Given records START

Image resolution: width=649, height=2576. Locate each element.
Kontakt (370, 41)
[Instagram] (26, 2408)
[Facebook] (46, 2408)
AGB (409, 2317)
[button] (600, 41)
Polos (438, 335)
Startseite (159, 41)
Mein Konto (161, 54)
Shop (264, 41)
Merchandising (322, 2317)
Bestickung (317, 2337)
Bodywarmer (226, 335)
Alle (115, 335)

Given records END
Given records START

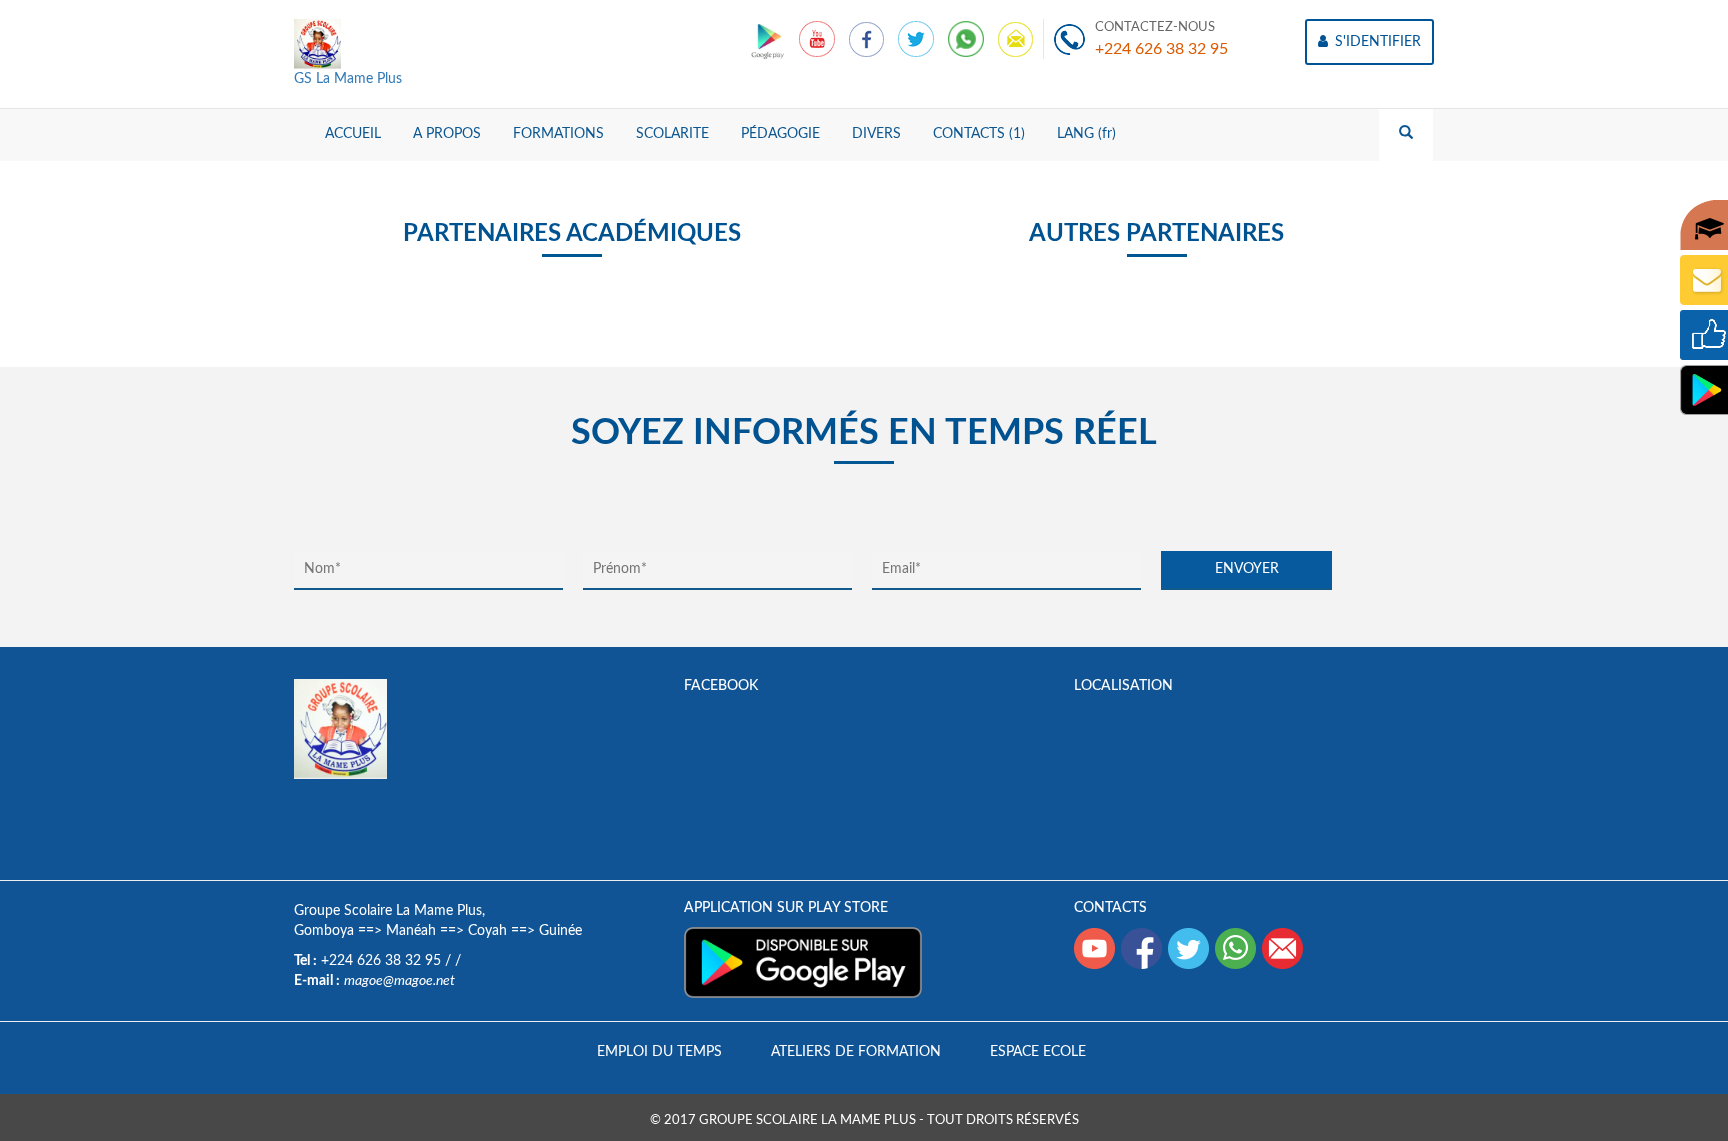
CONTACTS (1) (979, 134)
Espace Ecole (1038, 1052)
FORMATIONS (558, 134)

Given records END

Instructions for the task:
Retype the records above, but only those lines that fall between the line containing "Mein Konto (161, 54)" and the line containing "Alle (115, 335)", with both of those lines included, exactly as written.

Answer to the problem:
Mein Konto (161, 54)
Shop (264, 41)
Merchandising (322, 2317)
Bestickung (317, 2337)
Bodywarmer (226, 335)
Alle (115, 335)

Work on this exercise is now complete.